» **Given entries**:
****

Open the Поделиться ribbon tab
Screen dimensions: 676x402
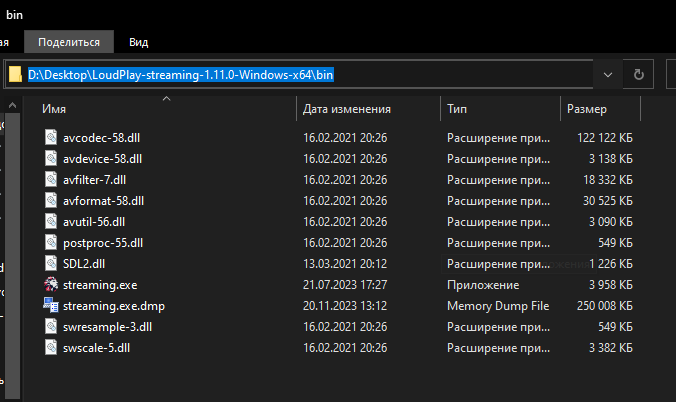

****

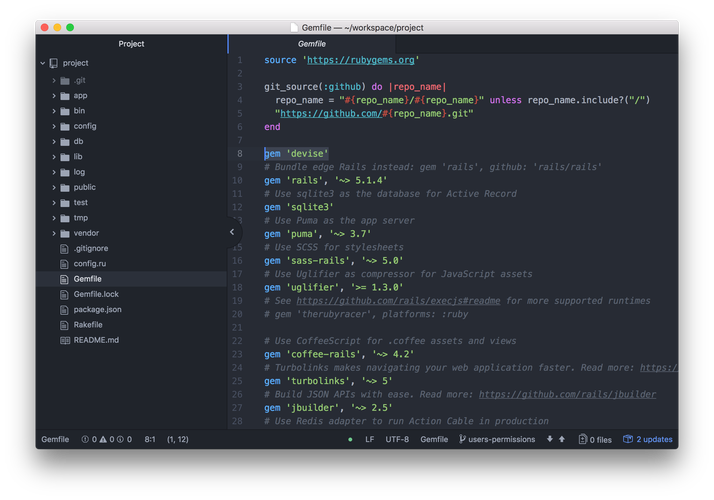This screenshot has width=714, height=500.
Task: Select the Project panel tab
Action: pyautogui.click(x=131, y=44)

****

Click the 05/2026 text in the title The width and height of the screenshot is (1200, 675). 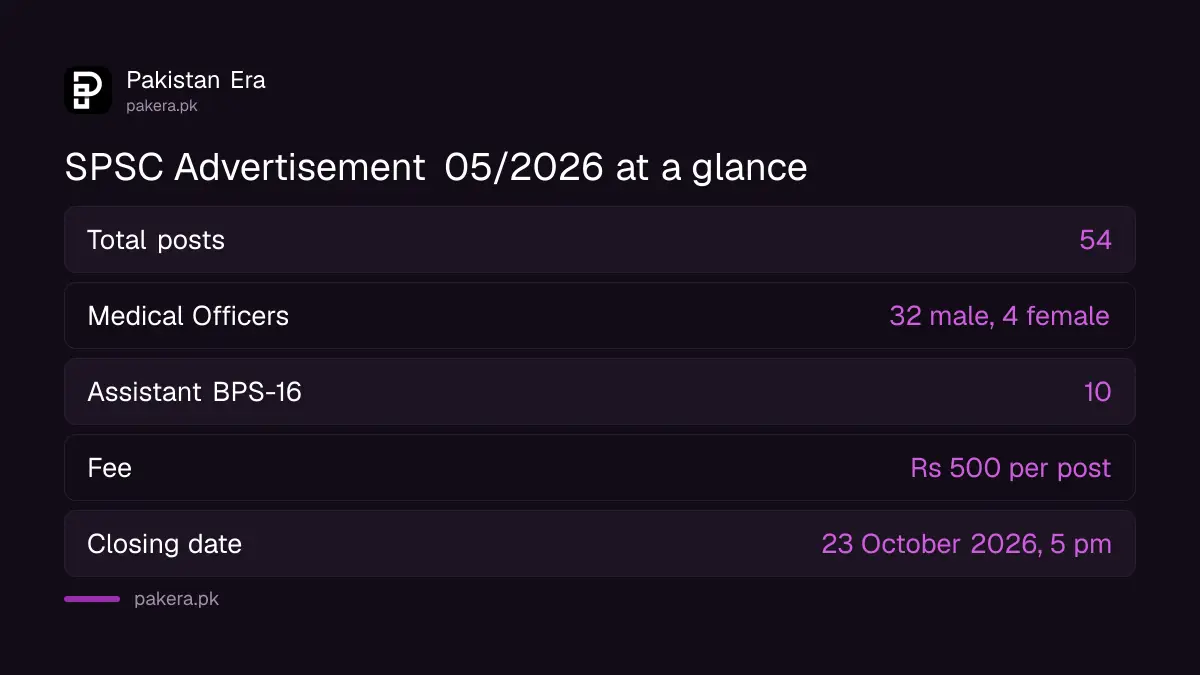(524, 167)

****

» **Goal**: Put the lines of the records into a JSON list of strings, one string per line and no blank lines, starting at the line containing "Open the Поделиться ribbon tab" and ending at the line containing "Screen dimensions: 676x402".

» **Final result**:
[
  "Open the Поделиться ribbon tab",
  "Screen dimensions: 676x402"
]